WORK INSTRUCTIONS:
Among the entries that follow, locate the line with "Task: Show Safari tabs overview icon" and the line with "Click the 出力 spec label". Output those lines and all lines in between, exactly, minus the pictures.

PROVIDED RECORDS:
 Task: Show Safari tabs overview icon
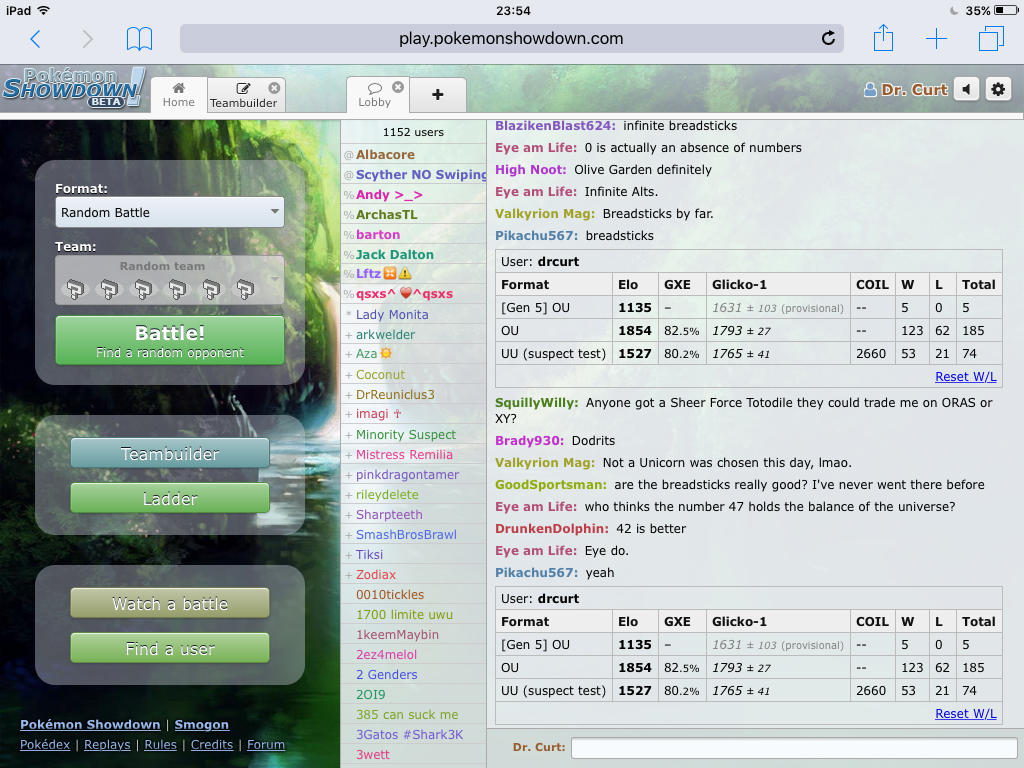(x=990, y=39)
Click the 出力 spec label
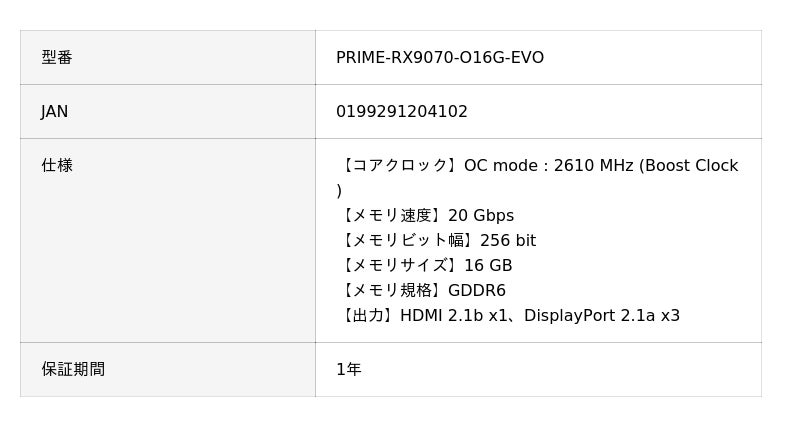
==
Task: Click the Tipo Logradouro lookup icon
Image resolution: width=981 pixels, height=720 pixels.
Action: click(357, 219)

ANSWER TO THIS EXERCISE:
 Task: Show Safari tabs overview icon
(x=990, y=39)
Click the 出力 spec label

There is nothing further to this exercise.